K. Breuhahn: Connecting intercellular cell junctions with Hippo/YAP pathway activity in hepatocytes and liver tumor cells
Dr. Kai Breuhahn
Im Neuenheimer Feld 224
Tel: +49 (0)6221-56-4675 (office)
SPP funded collaborator
Im Neuenheimer Feld 224
The cell density-sensing Hippo pathway is an evolutionary conserved signalling cascade regulating regenerative processes and organ size. Its comprises a central Hippo kinase cassette consisting of the serine/threonine kinases Lats1/2 and Mst1/2, which upon activation, phosphorylate the transcriptional cofactor yes-associated protein (YAP). Hyper-phosphorylation of YAP is leading to the cytoplasmic retention and degradation of YAP. In contrast, inactivation of the Hippo pathway induces the accumulation of hypo-phosphorylated YAP in the nucleus, where it interacts with different transcription factors (TFs; e.g. TEAD1-4, FoxM1) to drive the expression of pro-proliferative and anti-apoptotic target genes. The organ growth controlling properties of the Hippo/YAP axis under physiological conditions was illustrated by genetic mosaic screens in Drosophila melanogaster and genetically modifies mouse models. Here, the inactivation of the Hippo kinase cassette or activation of YAP (or its orthologue Yorkie in D. melanogaster) are leading to tissue overgrowth and organ hyperplasia. Under pathophysiological conditions the Hippo pathway contributes to tumour initiation in several organs such as liver cancer. Interestingly, no distinct ligand/receptor combination is regulating Hippo/YAP activity. Instead, its ability to sense extracellular information and cell-cell contact is a central modifier of Hippo activity and YAP localization.

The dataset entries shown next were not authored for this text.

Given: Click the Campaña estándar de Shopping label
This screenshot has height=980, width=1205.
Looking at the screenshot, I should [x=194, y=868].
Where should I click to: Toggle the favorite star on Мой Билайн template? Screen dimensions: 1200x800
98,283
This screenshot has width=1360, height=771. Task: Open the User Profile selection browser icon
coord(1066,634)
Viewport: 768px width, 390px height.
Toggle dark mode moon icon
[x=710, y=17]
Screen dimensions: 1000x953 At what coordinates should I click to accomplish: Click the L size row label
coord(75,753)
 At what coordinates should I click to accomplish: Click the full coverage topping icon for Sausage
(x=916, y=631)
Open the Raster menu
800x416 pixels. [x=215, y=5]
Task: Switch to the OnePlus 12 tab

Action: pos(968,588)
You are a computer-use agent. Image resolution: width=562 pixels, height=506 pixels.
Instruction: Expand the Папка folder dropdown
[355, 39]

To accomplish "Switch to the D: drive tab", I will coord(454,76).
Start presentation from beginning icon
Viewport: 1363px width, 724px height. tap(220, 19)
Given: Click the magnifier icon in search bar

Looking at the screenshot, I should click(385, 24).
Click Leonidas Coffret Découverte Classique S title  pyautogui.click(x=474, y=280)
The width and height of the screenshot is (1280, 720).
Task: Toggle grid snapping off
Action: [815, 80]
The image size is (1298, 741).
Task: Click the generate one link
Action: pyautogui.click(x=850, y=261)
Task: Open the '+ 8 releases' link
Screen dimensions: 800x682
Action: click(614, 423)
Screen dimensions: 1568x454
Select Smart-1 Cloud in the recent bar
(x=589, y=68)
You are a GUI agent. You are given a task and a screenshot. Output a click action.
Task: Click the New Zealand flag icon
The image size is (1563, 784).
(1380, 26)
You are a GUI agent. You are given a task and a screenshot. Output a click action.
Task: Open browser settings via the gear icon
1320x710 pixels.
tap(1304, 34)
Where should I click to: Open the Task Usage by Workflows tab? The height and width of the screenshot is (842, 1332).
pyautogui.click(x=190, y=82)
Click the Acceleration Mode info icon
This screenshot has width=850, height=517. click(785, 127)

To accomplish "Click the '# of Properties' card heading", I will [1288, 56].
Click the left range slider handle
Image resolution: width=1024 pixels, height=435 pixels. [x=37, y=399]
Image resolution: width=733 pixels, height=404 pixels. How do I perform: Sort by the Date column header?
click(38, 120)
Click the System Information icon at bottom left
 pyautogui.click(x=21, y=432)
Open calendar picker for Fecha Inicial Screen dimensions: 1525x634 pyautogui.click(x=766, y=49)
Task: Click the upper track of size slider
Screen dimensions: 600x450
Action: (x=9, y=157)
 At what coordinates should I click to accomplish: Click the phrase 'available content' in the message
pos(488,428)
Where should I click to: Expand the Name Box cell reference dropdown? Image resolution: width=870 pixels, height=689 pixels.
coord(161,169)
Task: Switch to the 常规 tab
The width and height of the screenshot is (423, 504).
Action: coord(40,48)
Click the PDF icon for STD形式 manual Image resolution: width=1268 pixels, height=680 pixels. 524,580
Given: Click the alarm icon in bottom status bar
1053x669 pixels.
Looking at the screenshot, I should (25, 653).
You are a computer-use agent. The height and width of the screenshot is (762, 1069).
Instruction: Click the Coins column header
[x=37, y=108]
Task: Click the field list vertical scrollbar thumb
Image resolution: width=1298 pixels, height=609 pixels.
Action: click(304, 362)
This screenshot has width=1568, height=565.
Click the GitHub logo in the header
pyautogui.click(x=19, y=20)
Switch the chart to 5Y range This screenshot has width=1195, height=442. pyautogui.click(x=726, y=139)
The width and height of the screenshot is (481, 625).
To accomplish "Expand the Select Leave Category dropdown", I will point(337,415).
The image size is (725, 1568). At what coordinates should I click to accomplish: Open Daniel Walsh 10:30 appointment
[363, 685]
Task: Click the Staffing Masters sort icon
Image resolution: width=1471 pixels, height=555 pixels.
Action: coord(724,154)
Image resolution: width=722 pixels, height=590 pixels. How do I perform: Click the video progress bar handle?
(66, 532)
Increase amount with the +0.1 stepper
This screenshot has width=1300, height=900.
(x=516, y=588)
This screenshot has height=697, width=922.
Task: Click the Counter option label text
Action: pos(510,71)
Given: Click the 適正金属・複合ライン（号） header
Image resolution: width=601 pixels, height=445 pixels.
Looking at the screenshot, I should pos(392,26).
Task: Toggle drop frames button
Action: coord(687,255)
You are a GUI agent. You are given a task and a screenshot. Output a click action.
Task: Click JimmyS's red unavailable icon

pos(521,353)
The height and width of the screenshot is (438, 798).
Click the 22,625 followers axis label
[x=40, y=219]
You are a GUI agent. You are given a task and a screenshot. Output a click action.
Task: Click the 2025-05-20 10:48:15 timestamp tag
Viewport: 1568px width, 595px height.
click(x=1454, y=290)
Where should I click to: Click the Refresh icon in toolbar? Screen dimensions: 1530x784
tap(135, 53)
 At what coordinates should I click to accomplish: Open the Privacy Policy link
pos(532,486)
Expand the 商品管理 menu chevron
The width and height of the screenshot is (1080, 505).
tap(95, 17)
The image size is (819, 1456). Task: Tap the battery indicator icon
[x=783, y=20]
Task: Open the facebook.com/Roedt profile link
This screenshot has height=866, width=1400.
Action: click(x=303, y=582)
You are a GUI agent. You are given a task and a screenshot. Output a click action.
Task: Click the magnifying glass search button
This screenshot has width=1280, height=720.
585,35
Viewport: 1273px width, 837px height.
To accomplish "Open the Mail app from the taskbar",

Cellular/structural components, such as adherens junctions (AJs), cytoskeletal polymerisation status, and cell polarity complexes connect extracellular information with the Hippo/YAP pathway. Interestingly, not any kind of hepatocellular polarity disturbance affects YAP activity, clearly indicating the existence defined molecular mechanisms linking sensors of cell-cell contact and 3-dimensional orientation, with the biological properties of the Hippo pathway. In this context, first data illustrate that cadherin family members represent key hubs for the integration of extracellular information into the Hippo pathway. For example, the atypical cadherin FAT1 in D. melanogaster and the classical E-cadherin in mammalian cells mediate contact inhibition through the Hippo pathway. Because FAT1 and E-cadherin significantly differ in their structure and biological properties, an impact of other (so-far not identified) cadherin family members on the Hippo/YAP axis is highly suggestive.
Together, these results strongly suggest a direct link between AJs integrity as well as the presence (or absence) of cadherin family members with properties of the Hippo/YAP pathway under physiological and pathophysiological conditions. However, a detailed understanding of how AJs or desmosomal cadherins facilitate their regulatory properties in a Hippo/YAP-dependent manner is not understood.
Our group is focussing on the oncogenic properties of the Hippo/YAP pathway in liver tumorigenesis. For this we make use suitable in vitro systems (immortalized and primary cells derived from liver and cancerous tissues), human samples (e.g. premalignant and malignant liver tissues), and in vivo model systems (e.g. liver cell-specific overexpression as well as gene silencing).